がんゲノム検査の費用対効果

 がんの患者ごとに遺伝子を検査し、最適な治療薬を届けるがんゲノム医療を受けた件数が3月末で10万件を超えました。しかし実際に治療薬が見つかった件数は7,000件程度に過ぎません。検査条件が末期患者に限られるなど制度設計の問題もありますが、費用対効果も問題となっています。

 がん患者の多くは治療薬や検査、入院などを含めて支払いが高額となるため、高額療養費制度を活用することが多くなっています。自己負担額の上限が決まっており、仮に年収370万~770万円程度で月額医療費が100万円かかった場合、自己負担額上限は8万7,000円程度で、残りは公費と保険者の負担となります。元々パネル検査は高額で、1回あたり約56万円かかります。検査を受ける人が年間で1万人増えると単純計算で56億円です。

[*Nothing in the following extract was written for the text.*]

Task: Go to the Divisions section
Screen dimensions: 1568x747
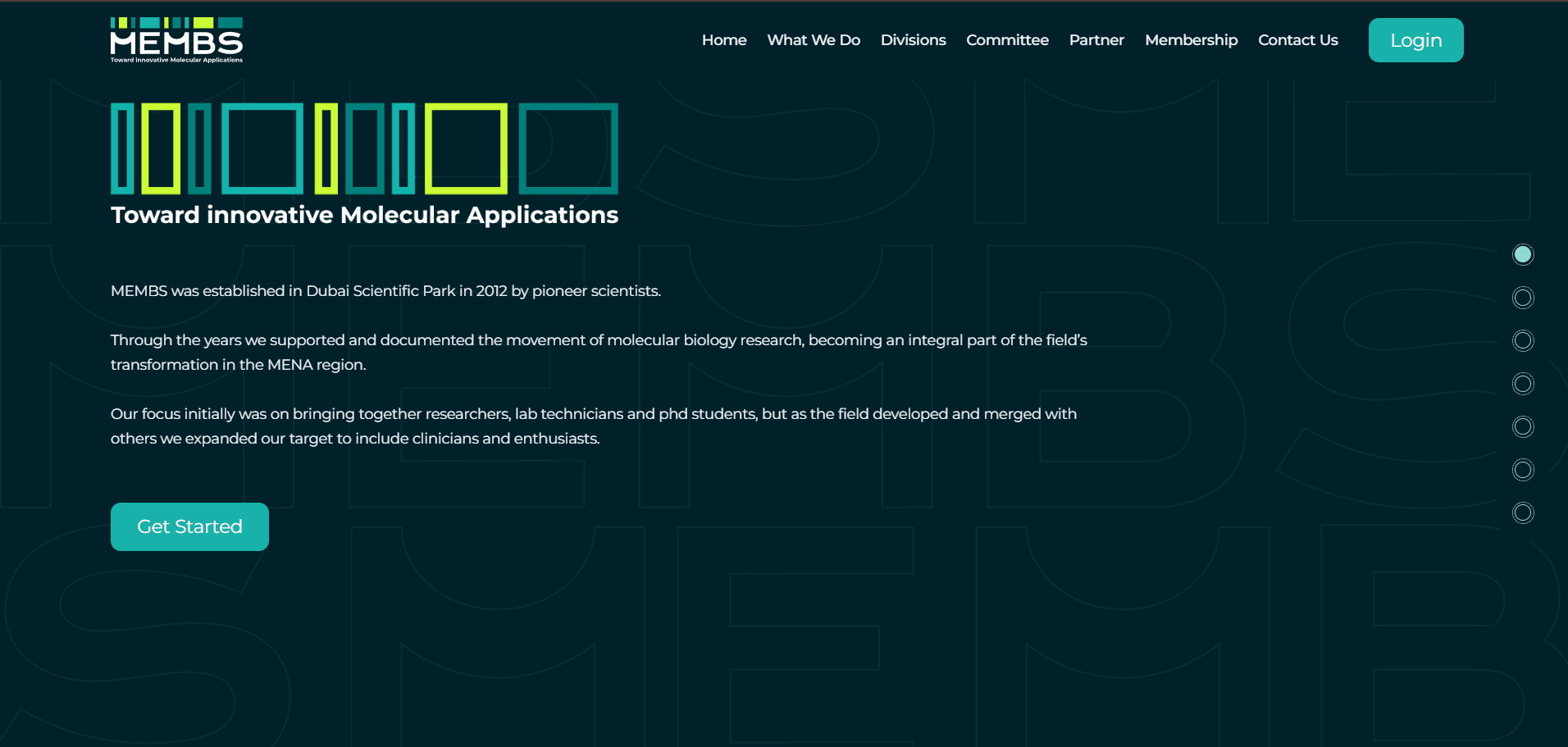Action: [913, 40]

日本で新たにがんと診断される人は年100万人いるとされ、うち1割の患者が検査を受けると560億円の新たな医療費が必要となります。

 米国のパネル検査は、転移が分かった段階で速やかに受けられる設計となっており、標準治療などの条件はありません。しかし加入する保険のプランによって受けられる治療・検査の範囲が異なるほか保険料も高額で、低中所得者にとって金銭的なハードルは高くなっています。英国では、費用対効果を厳格にチエックする仕組みがあり、受診する病院も自由に選ぶことはできません。

 日本では画期的な新薬や検査技術が比較的早く承認され、自己負担を抑えながら様々な治療を受けられます。パネル検査の対象が広がれば、より多くの人が早い段階で最適ながん治療を受けられるようになります。しかし高齢化が進み、医療費が膨らむ中、高額な検査をいつまでも受け入れていくだけの余力はありません。限られた医療財源と画期的なゲノム医療、このバランスをどうとるのかが改めて問題となっています。